(Directions) Please print the lines below without changes, starting from the first one and ending with the line that contains "Looking at the", and leave the pictures out.

(Saved entries)
========================================================================
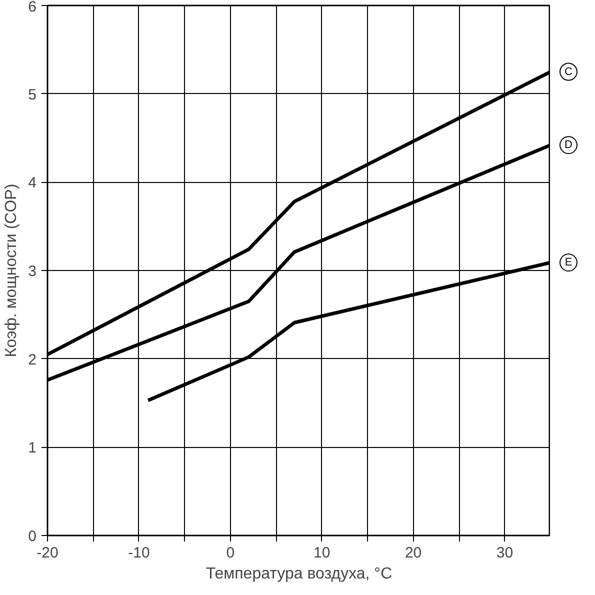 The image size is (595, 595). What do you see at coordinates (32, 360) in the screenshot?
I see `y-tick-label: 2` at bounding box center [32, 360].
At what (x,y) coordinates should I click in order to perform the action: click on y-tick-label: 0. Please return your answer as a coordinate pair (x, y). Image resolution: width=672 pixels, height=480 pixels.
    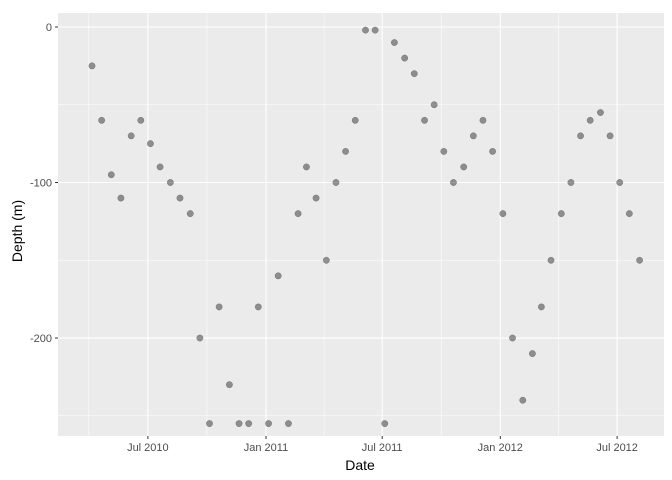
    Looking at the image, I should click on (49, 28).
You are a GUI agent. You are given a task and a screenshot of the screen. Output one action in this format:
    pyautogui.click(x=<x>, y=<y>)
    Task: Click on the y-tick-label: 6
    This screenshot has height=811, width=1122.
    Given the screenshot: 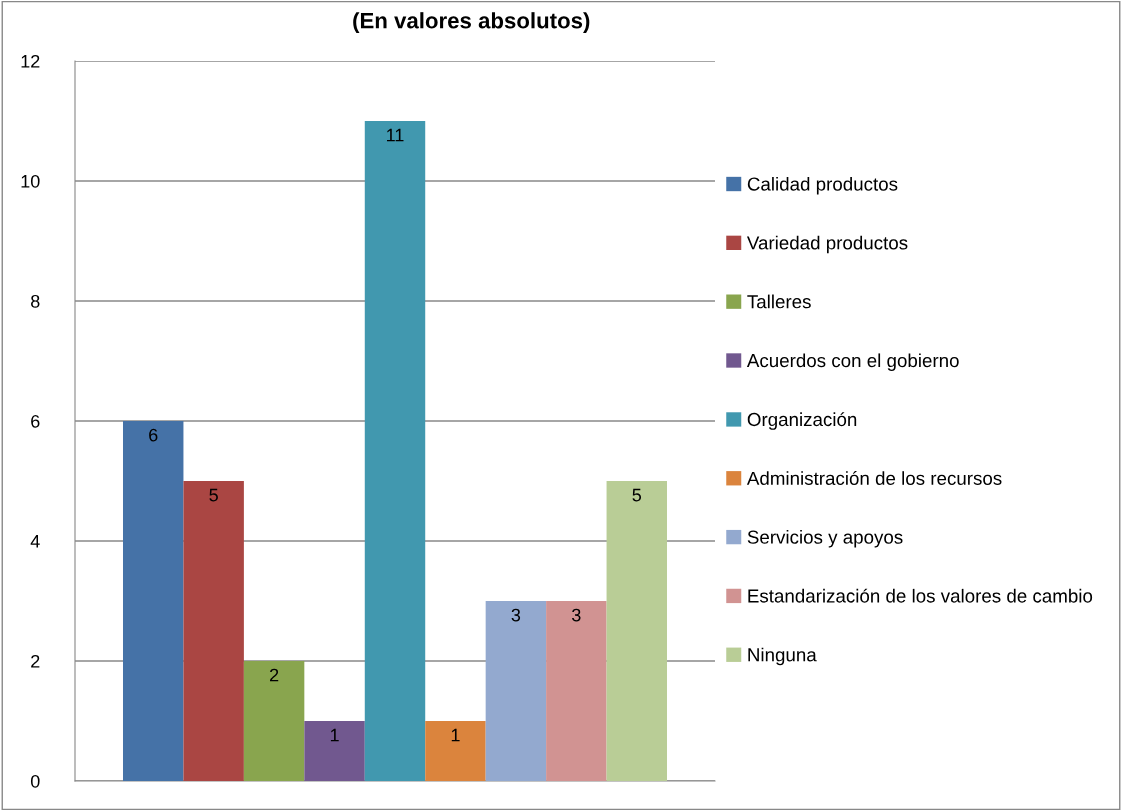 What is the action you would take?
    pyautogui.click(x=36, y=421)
========================================================================
(Written answer)
 The image size is (595, 595). What do you see at coordinates (32, 360) in the screenshot?
I see `y-tick-label: 2` at bounding box center [32, 360].
At what (x,y) coordinates should I click in order to perform the action: click on y-tick-label: 0. Please return your answer as a coordinate pair (x, y). Image resolution: width=672 pixels, height=480 pixels.
    Looking at the image, I should click on (49, 28).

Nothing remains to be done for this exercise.